Harley’s Horse Racing Legacy

Harley’s Horse Racing Legacy

Featured Image: Passionate racing identity Harley Walden was always a wordsmith and spent a lot of time in his “den” writing about what he loved – thoroughbred racing and breeding.

Caitlin Andrews               May 30 2013 – 10:52AM


To say Harley Walden is a passionate racing identity is an understatement – he is more than that.

Harley has only missed three meets at Scone Race Club since it moved to the current track 18 years ago, he spent his whole working career as a key player of thoroughbred horse studs and he has never missed a Scone Cup since the very first one at the original White Park race track which he wagged school to watch in 1947.

To most these days Harley’s love for the race horse industry is well known as he spent about six years writing columns for The Scone Advocate from November 1997 and he is still a valuable contributor writing the odd article for print today.

The Scone Race Club life member has also written for publications such as Australian Thoroughbred.

Harley is like a living book, he can enlighten you with thoroughbred racing history most only dream of knowing and he still has every column he has written tucked away in what he calls his “den”.

A born and bred Scone man, Harley was proudly involved in the official visit of the Melbourne Cup to Scone in 2010 after which he received a letter from Federal Member for Hunter Joel Fitzgibbon congratulating him on the work he does for the local community.

Being an only child to Darcy and Doris Walden, Harley has pondered a love for horses his whole life.

Over the years Harley has built strong bonds with some the greats including Peter Snowden and his family, Roy Greenwood, Ray Selkrig, Tommy Smith and Peter Lawson.
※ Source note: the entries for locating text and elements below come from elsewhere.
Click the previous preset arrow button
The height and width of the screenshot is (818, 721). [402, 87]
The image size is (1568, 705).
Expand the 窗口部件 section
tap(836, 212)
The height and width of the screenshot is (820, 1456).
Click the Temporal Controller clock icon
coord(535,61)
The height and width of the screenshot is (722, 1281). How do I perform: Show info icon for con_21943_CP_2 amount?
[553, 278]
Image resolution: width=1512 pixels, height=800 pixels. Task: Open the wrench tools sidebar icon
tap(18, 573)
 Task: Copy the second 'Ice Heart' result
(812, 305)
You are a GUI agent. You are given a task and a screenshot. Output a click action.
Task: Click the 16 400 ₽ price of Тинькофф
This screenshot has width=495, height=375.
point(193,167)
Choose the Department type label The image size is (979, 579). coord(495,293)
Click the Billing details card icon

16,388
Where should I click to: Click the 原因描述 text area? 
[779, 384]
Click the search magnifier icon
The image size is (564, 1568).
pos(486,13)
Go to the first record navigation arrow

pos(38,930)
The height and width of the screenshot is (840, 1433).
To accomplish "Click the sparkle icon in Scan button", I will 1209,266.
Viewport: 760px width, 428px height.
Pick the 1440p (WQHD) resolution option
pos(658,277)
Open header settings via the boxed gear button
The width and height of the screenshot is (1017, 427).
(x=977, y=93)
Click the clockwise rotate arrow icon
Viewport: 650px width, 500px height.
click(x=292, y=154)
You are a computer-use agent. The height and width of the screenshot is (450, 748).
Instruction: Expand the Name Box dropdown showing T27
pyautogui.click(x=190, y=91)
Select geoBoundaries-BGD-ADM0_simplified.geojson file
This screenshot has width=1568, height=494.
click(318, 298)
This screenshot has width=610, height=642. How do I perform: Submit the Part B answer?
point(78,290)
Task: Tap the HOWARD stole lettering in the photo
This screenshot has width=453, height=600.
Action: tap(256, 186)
After attending school at the Old Scone Convent – next to the White Park race course – where he was taught by the Sisters of Mercy, Harley knew all too well the value of good discipline.

He said in those days discipline was a great thing.

“I copped a few canes, but I deserved them.

“The way of life has changed now but I think discipline has been taken away and that’s not such a good thing,” he said.

When he was a boy Scone boasted three butchers, three barbers, four bakeries, six cafes, about six garages and a picture show with a full house six nights a week.

“Campbell’s Corner was like an emporium, you could buy everything you needed from there,” Harley said.

Harley’s family moved to Sledmere Stud when he was three-years-old as his father worked on the place and as a five-year-old Harley learnt to ride.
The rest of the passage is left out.